Eu concorri aos apoios oficiais, mas tinha um grande “handicap”: não tinha experiência de fazer filmes, só de organizar festivais, e o projecto acabava sempre por ser interessante para os júris, mas depois a pontuação não chegava. Nem com uma produtora associada, como é o caso da Black Maria, a coisa mudou. O “crowdfunding” resultou de um concurso feito pelo Indie. Na altura, a Gulbenkian também entrou com dinheiro e começou tudo a mudar um pouco. Virámo-nos também para a RTP. O lógico era vender o filme à RTP e tentar aceder ao arquivo, porque o Macedo também fez muita coisa para a televisão. Mas com toda esta instabilidade política, sempre que íamos à RTP e estávamos quase a assinar um contrato, a direcção demitia-se, ou era demitida, e voltava tudo à estaca zero. No ano passado, finalmente fechámos contrato e tivemos acesso a todo aquele manancial de imagens. Foi então que vi que todos os filmes do Macedo davam uma notícia na televisão. O que torna ainda mais chocante que as pessoas se tenham esquecido dele.
[António de Macedo fala sobre o seu filme “Nojo aos Cães”]
Verdade, há muita gente que não sabe quem ele é.

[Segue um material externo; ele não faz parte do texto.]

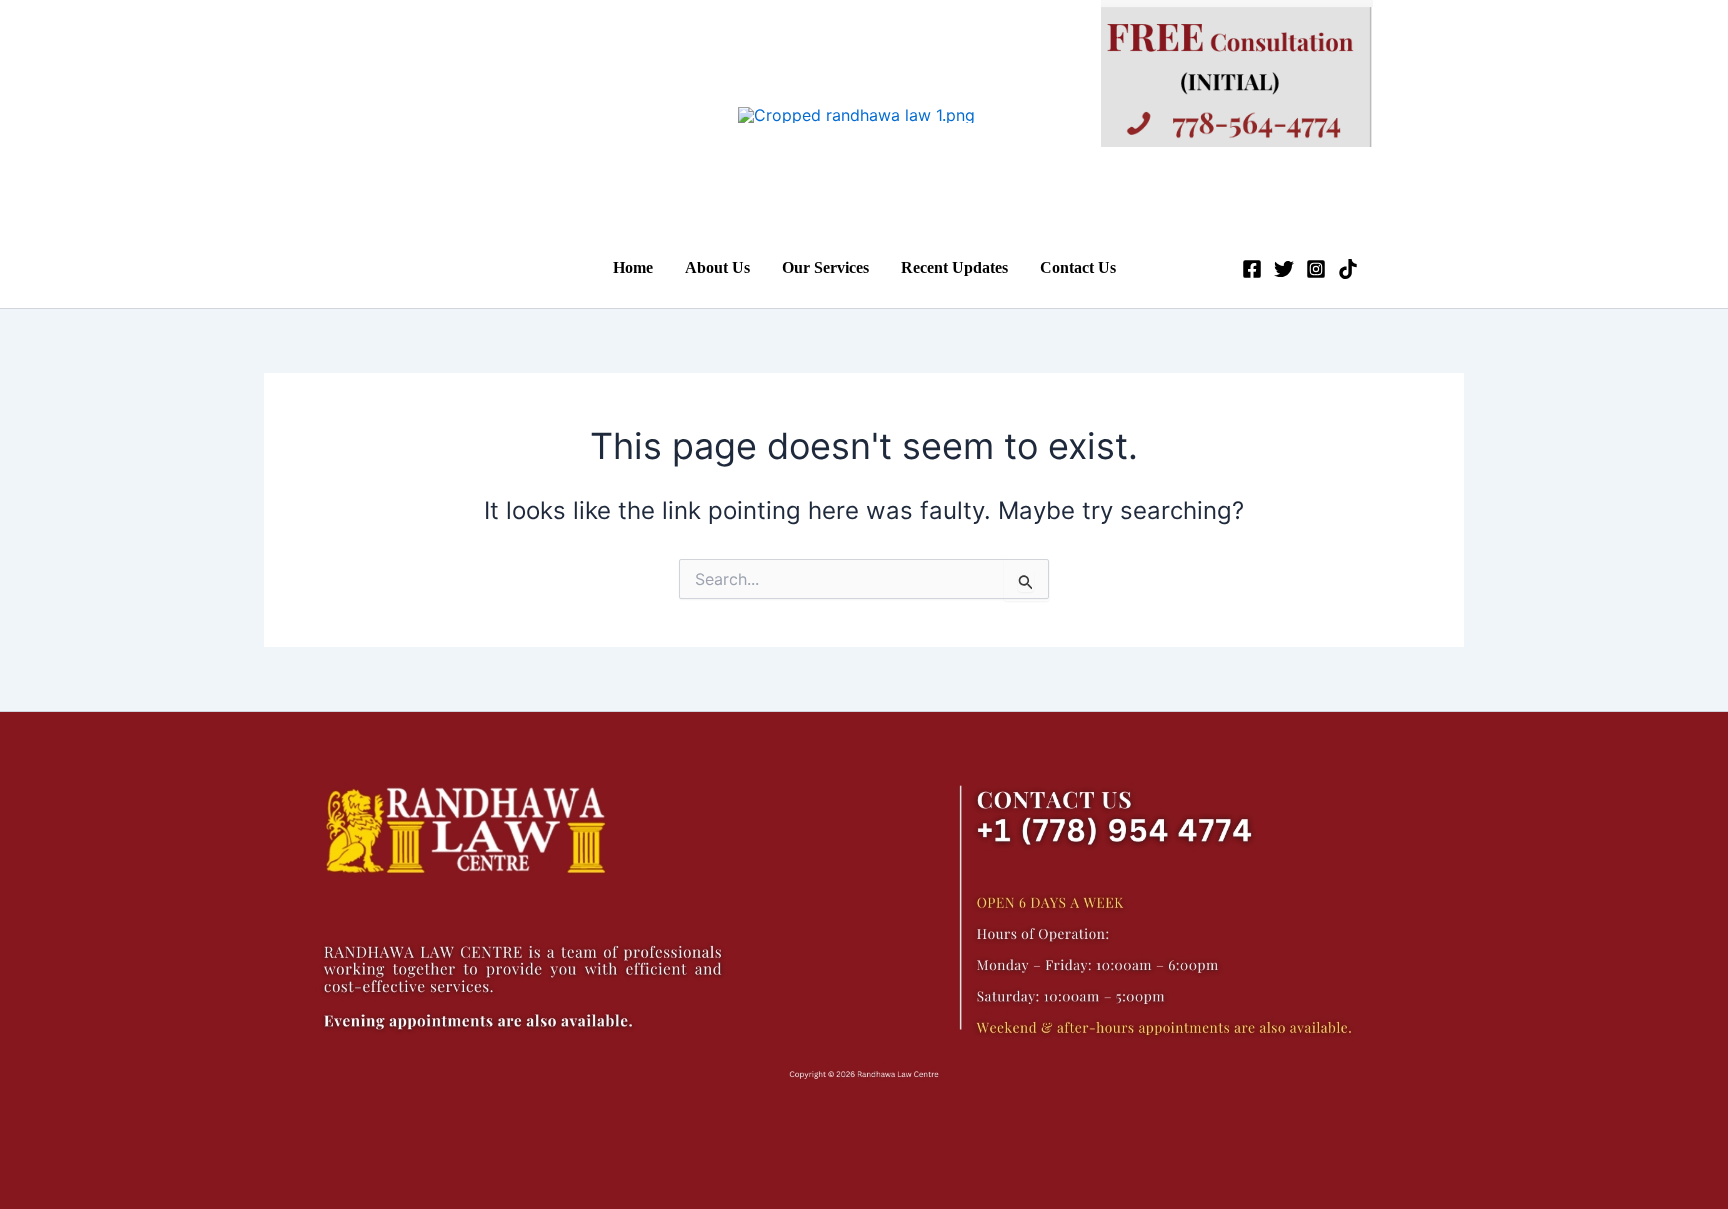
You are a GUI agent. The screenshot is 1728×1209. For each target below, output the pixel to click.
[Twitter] (1284, 269)
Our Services (825, 267)
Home (633, 267)
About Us (717, 267)
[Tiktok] (1348, 269)
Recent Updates (954, 267)
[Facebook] (1252, 269)
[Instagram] (1316, 269)
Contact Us (1078, 267)
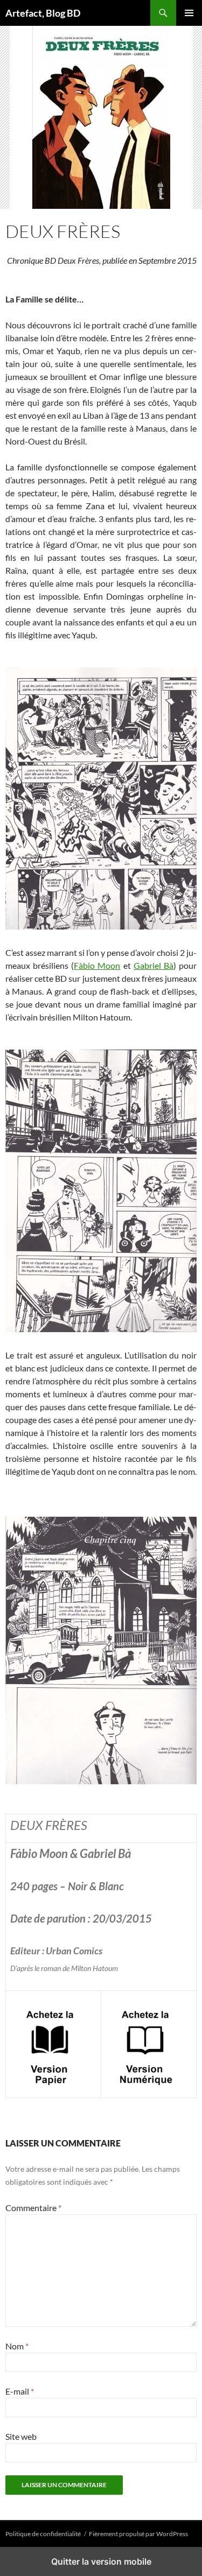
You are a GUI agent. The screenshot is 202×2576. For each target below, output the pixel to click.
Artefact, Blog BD (42, 13)
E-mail (19, 2391)
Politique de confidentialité (43, 2534)
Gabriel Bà (153, 965)
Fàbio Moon (97, 965)
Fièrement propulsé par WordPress (138, 2534)
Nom (17, 2346)
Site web (21, 2436)
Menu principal (189, 13)
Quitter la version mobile (101, 2561)
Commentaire (33, 2207)
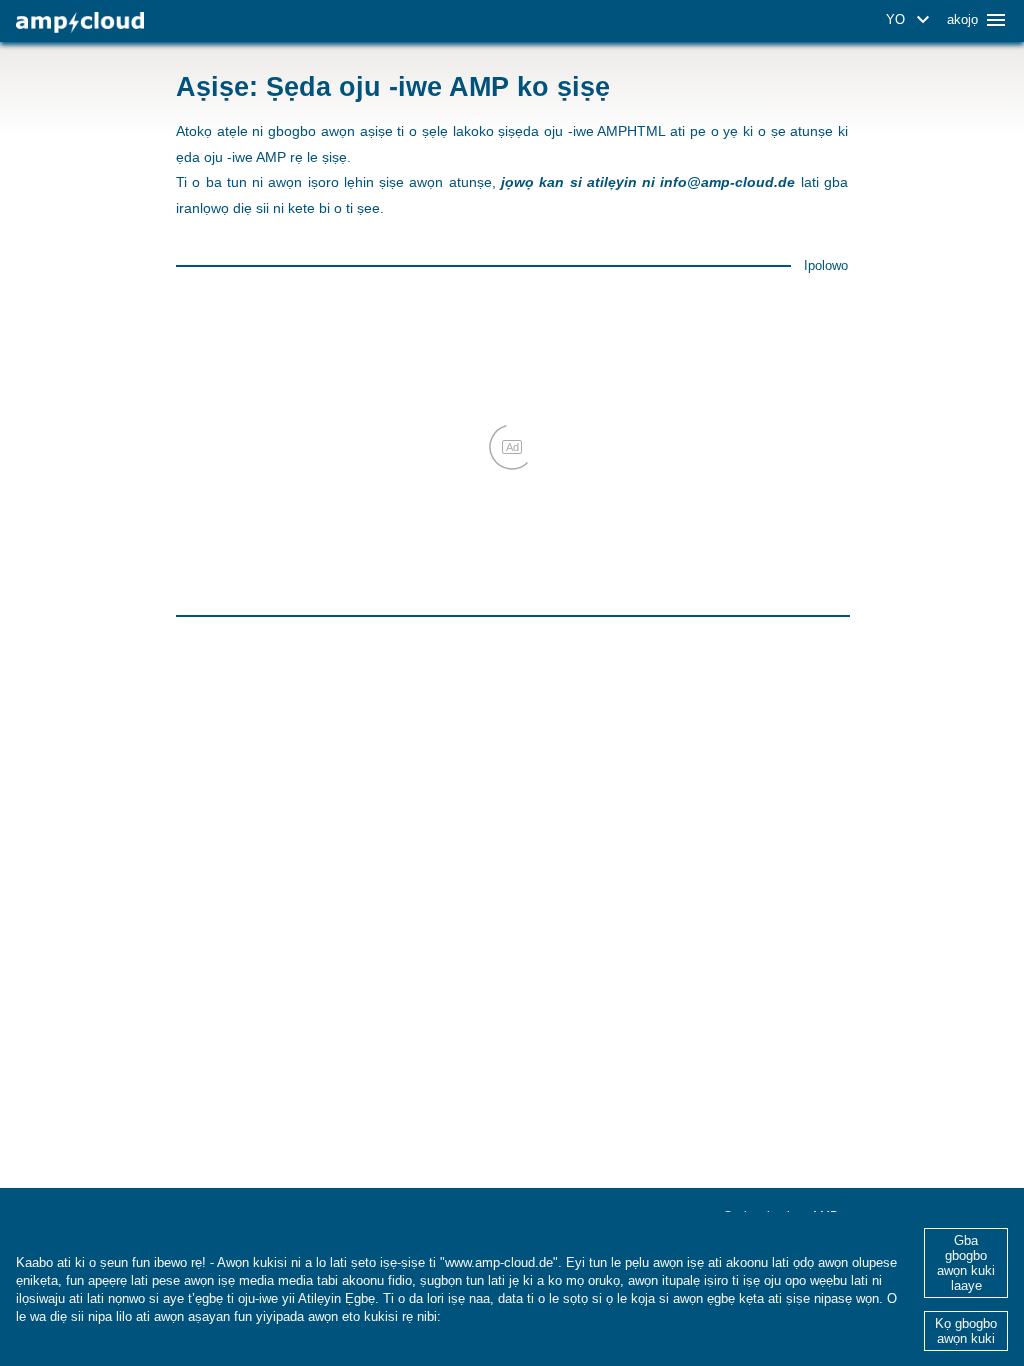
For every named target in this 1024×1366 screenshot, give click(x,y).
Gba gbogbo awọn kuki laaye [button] (966, 1263)
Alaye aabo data (494, 1316)
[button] (911, 20)
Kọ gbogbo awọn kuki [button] (966, 1331)
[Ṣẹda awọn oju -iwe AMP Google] (80, 22)
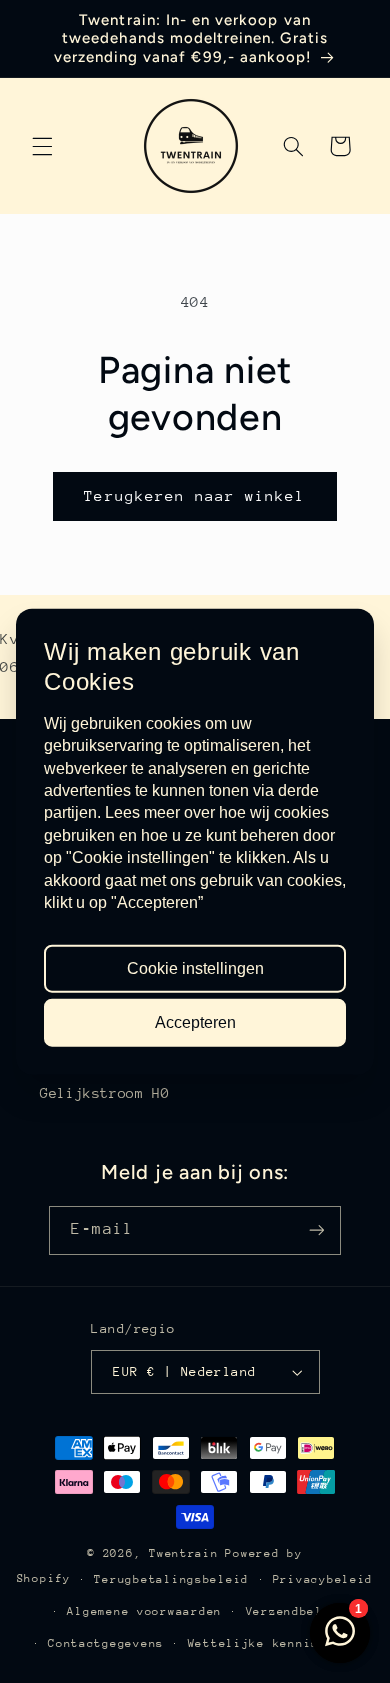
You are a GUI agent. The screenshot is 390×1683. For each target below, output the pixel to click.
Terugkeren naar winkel (194, 495)
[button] (42, 146)
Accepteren (195, 1022)
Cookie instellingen (195, 967)
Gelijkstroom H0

Há, pois. Quando eu dizia às pessoas que ia fazer um filme sobre o António de Macedo, na imaginação delas, ele era um radialista. E é incrível, porque por exemplo, o escândalo que houve com o “Branca de Neve”, do César Monteiro, não foi nada comparado o escândalo que deu “As Horas de Maria”, em 1979. A igreja perseguiu o filme, houve cerco e pancada à porta do cinema, campanhas nos jornais, ameaças, etc. Nunca um filme português ou estrangeiro sobre religião, deu tanta confusão cá. E mesmo assim, é como se o António de Macedo tivesse ficado invisível.
Tirando o Edgar Pêra, de quem já falou, o António de Macedo tem herdeiros? Todos estes jovens cineastas que hoje fazem curtas fantásticas e de terror, que depois passam no MOTELX, são herdeiros dele, mesmo que não saibam quem o Macedo é?
Acho que há alguns realizadores de longas-metragens que são herdeiros dele sem o saberem. Qualquer pessoa que faça um filme de “zombies” é herdeira do George Romero, quer queira, quer não. Ou quer tenha visto algum filme do Romero ou só visto “zombies” em terceira ou quarta mão. Acho que o Edgar Pêra é um filho legítimo do António de Macedo. O Tiago Guedes também. Todas as pessoas que tentam fazer um filme fantástico em Portugal são, de certa forma, filhos dele, inscrevem-se numa herança que ele começou e praticou. Mas também passa tudo por alguém disponibilizar os filmes dele em DVD, porque não há praticamente nada. Valia a pena haver uma caixa de DVD com a obra dele, como o César Monteiro e o Oliveira têm. Hoje, só podemos ver os filmes do Macedo no YouTube, graças a umas almas caridosas. Só arranjei imagens dos filmes dele para usar no documentário, graças à retrospectiva da Cinemateca, para a qual foram restaurados. Porque as cópias de muitos deles já não estavam em condições.